START SELECTED TEXT

But today, the mighty have fallen. With the exception of a few isolated months during the early onset of the pandemic, cereal consumption has been in steady decline since at least the 2000s. Between 2000 and 2015, sales dipped nearly $4 billion. In 2021 sales of ready-to-eat cereals fell 8.7%, only to sink 3.9% further in 2022.

In a 2013 piece for the Wall Street Journal, Kellogg’s then CEO John Bryant pointed out how morning habits have started to leave cereal behind. Consumers, he said, want more convenient, portable food with a hook—say, gluten-free or high in protein. That’s where the next generation of internet-friendly, super-cereals has started to shine.

OffLimits is gluten-free and vegan and offers TikTok-able gimmicks like cereal glitter. Three Wishes is low-sugar and made from chickpeas. Wonderworks bills itself as keto-friendly and comes in four straightforward flavors. RX, known for its protein bars, has turned to plant-based protein cereal too. But no one comes close to Magic Spoon, the original internet cereal. Founded in 2019, Magic Spoon took the internet by storm in 2020, offering high-protein, no-sugar cereals in Cocoa, Frosted, and Cinnamon Roll. They can be found on the shelves of your local supermarket, and many are available for order online.

END SELECTED TEXT
START PROVIDED INFORMATION

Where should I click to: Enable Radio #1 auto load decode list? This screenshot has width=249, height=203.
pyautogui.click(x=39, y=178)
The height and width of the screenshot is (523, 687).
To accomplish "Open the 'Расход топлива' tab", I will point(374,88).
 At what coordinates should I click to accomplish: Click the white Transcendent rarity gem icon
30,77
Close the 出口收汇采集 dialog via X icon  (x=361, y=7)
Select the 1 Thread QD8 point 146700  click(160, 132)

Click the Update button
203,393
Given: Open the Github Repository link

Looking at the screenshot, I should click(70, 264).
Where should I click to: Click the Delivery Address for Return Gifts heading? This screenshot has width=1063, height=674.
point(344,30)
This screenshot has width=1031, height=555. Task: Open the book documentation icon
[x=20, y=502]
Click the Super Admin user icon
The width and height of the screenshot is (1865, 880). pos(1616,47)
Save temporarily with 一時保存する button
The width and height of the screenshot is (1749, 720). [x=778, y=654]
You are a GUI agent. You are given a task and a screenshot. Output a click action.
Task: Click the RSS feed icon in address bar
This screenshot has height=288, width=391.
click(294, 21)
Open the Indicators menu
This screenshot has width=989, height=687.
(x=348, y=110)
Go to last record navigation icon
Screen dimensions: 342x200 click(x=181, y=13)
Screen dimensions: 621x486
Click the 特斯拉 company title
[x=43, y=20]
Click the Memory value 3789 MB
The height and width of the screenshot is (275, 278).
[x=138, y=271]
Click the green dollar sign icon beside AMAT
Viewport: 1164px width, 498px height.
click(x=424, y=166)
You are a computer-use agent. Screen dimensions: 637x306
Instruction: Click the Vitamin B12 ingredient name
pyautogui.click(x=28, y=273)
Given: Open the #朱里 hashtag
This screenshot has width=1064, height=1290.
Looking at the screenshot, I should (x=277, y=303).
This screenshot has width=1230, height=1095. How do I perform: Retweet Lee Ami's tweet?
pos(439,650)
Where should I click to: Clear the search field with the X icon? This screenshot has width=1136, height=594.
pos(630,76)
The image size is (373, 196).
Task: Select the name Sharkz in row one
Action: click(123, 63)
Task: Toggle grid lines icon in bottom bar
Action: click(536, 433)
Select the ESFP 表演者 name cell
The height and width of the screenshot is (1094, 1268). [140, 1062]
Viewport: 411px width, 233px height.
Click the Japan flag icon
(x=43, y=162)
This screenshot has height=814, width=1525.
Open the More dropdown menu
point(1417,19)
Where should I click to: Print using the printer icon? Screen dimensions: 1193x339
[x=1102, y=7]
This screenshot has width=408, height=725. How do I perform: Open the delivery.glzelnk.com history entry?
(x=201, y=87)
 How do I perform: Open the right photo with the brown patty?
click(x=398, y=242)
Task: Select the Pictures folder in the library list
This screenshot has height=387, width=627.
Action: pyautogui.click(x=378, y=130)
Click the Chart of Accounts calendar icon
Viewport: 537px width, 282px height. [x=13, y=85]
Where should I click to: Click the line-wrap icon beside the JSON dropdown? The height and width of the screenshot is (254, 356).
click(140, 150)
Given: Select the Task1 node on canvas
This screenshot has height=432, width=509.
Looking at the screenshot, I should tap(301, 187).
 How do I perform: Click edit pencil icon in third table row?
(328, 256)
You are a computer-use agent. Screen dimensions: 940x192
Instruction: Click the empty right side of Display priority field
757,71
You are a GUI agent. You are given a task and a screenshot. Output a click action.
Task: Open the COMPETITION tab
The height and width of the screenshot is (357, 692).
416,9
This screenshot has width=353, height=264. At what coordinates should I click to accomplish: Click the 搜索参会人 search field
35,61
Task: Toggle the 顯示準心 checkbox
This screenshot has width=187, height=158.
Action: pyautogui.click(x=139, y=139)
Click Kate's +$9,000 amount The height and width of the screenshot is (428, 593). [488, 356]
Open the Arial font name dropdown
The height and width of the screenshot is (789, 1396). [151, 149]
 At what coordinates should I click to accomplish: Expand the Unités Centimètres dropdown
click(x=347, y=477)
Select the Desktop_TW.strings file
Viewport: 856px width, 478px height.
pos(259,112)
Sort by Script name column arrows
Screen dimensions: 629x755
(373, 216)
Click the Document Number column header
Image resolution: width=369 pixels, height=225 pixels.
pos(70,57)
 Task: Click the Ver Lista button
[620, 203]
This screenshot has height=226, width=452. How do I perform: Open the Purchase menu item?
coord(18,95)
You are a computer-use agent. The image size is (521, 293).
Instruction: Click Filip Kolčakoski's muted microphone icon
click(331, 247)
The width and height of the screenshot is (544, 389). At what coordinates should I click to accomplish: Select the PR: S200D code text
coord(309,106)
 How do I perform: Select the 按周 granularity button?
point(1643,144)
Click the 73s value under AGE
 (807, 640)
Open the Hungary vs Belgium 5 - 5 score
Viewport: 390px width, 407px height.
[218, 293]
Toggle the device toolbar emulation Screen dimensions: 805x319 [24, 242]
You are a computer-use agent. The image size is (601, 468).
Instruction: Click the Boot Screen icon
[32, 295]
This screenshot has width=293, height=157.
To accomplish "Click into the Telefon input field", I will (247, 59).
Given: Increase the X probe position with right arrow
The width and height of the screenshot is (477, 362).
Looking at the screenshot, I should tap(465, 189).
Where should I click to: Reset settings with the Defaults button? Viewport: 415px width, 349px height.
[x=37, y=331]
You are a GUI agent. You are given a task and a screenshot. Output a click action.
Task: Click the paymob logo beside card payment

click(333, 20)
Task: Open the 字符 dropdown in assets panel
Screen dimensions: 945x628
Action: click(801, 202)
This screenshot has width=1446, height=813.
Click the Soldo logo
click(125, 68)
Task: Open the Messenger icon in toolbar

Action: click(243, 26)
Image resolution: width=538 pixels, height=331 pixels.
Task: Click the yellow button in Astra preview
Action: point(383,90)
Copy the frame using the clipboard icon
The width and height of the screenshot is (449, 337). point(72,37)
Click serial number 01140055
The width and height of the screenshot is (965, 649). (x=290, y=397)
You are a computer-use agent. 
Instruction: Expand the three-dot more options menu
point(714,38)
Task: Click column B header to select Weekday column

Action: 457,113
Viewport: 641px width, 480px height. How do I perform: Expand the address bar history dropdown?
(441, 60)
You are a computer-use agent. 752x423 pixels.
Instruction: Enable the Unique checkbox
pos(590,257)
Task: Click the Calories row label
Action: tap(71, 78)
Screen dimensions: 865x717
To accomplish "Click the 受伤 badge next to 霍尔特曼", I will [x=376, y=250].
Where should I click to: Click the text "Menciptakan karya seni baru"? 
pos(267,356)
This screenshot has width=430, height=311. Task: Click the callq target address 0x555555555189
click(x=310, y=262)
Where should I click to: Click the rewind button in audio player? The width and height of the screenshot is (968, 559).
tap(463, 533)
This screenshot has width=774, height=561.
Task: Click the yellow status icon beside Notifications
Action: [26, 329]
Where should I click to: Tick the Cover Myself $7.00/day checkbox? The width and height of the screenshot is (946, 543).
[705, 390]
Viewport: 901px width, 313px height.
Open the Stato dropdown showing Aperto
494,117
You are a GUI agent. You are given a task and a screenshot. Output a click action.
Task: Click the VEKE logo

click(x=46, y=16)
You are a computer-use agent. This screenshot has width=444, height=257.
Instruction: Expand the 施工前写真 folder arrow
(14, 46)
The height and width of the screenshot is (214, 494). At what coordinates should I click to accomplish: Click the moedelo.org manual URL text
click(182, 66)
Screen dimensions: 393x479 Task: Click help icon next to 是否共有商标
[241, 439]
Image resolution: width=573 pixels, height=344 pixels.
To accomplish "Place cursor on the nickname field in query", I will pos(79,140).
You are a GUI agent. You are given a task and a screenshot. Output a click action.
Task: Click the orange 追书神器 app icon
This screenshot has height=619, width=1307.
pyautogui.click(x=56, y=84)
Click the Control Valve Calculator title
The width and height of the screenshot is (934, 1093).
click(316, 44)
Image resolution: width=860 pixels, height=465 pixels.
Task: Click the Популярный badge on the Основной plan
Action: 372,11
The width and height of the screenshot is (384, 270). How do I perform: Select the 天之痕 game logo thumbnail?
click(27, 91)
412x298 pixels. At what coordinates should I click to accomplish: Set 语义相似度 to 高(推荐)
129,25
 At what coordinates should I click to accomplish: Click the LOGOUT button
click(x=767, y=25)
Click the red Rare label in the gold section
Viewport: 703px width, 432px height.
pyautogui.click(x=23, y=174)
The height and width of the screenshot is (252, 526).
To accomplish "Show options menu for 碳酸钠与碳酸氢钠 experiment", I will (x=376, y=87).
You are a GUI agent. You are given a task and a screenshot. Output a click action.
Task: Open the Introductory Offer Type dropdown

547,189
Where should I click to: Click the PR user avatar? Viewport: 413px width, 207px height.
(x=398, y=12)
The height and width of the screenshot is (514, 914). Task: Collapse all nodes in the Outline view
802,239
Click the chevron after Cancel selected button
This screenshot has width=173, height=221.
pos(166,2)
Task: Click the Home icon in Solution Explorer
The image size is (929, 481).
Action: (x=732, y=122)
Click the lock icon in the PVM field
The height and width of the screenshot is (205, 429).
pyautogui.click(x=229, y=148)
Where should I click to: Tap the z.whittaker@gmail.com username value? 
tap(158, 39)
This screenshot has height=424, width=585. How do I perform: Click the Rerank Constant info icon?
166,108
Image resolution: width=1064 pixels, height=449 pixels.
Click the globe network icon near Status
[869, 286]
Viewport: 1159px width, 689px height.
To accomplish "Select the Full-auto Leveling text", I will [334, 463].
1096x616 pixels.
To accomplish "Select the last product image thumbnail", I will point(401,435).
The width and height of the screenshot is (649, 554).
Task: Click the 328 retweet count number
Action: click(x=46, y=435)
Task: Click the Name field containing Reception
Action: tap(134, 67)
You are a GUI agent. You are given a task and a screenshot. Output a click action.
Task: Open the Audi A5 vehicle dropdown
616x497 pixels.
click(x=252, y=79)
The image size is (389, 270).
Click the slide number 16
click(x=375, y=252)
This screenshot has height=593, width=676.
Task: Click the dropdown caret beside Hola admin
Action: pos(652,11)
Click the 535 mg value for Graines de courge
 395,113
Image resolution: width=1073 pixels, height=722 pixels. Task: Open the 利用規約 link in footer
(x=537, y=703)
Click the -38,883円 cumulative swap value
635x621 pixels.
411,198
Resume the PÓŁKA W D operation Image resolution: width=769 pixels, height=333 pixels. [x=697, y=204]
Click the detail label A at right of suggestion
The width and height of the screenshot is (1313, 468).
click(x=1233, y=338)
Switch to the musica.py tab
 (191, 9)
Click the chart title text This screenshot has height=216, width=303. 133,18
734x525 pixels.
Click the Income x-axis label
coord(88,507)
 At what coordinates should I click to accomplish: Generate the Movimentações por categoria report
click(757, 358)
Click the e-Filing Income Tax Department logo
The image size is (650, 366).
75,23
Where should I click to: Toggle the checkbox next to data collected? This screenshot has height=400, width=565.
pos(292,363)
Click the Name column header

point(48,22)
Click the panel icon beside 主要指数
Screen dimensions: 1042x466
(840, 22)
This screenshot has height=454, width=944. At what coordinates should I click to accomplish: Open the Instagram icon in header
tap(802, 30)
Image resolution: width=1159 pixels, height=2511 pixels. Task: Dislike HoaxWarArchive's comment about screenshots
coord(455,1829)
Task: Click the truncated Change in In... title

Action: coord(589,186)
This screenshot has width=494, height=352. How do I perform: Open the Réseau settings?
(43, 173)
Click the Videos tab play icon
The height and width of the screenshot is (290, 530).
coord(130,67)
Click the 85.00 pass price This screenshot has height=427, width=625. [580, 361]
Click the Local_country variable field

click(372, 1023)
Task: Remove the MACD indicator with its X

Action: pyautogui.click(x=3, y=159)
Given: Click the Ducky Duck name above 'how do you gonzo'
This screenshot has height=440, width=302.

END PROVIDED INFORMATION

§ TASK DIRECTIONS:
Can you continue the piece on falling cereal sales and the new internet cereals, picking up after its final sentence about Magic Spoon?

§ RESPONSE:
Magic Spoon makes a big promise: delicious, sweet cereals without any traditional sugars and with the bonus of added protein. But how good do they actually taste—and which flavor is best? I tested six flavors of Magic Spoon cereal, each in a bowl of milk, to determine which is worth your precious breakfast time. From delectable to downright unholy, here’s what I found.

The Sickeningly Sweet: Frosted

On crinkling open the bag of Magic Spoon’s Frosted, I was greeted with a strong, chemical aroma. The kind you get from a plug-in scent diffuser or one of those tiny Christmas trees you hang in your car. It was vanilla and cinnamon mainly, but also stale caramel. Unfortunately the first bite didn’t offer much improvement. It tasted of that same cloying vanilla, so overwhelming I couldn’t finish the bowl.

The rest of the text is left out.